Nel caso di giuramento deferito d'ufficio, il colpevole non è punibile, se ritratta il falso prima che sulla domanda giudiziale sia pronunciata sentenza definitiva, anche se non irrevocabile.
La condanna importa l'interdizione dai pubblici uffici."
IL reato di cui all'art. 371 c.p. è delitto contro l'amministrazione della giustizia.
Si tratta di fattispecie incriminatrice lesiva dell'interesse della collettività al corretto funzionamento della giustizia.
La persona singola, che abbia subito un danno diretto o indiretto, può assumere solo la qualifica di persona danneggiata dal reato.
Venendo alla valenza probatoria delle dichiarazioni della persona danneggiata, la Corte ha precisato che tali dichiarazioni possono essere legittimamente poste da sole a fondamento dell'affermazione di penale responsabilità dell'imputato.

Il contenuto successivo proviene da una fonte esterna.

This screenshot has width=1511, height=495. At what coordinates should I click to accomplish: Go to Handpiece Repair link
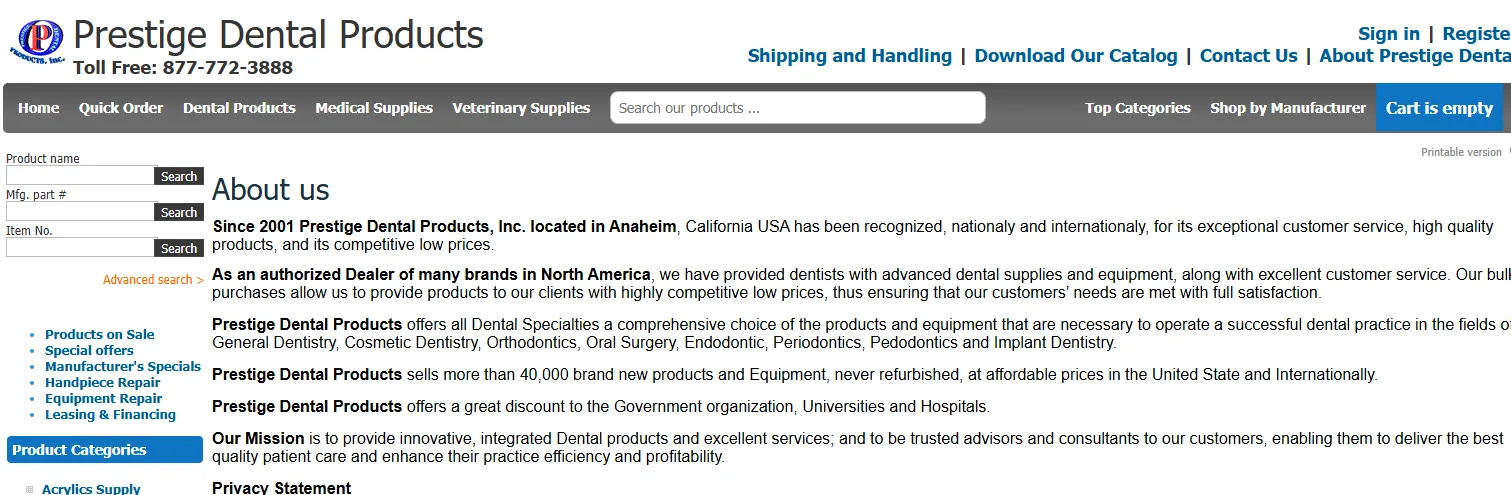pyautogui.click(x=103, y=382)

Alle dichiarazioni della persona offesa non si applicano dunque le regole dettate dall'art. 192 c.p.p., comma 3.
E' però sempre necessaria la previa verifica, corredata da idonea motivazione, della credibilità soggettiva del dichiarante e dell'attendibilità intrinseca del suo racconto.
Aggiunge la Corte che la verifica, con riguardo alla persona offesa, deve essere ancor più penetrante e rigorosa rispetto a quella cui vengono sottoposte le dichiarazioni di qualsiasi testimone.
Nel caso in cui la persona offesa sia costituita parte civile, può essere opportuno poi procedere alla verifica di risconti esterni.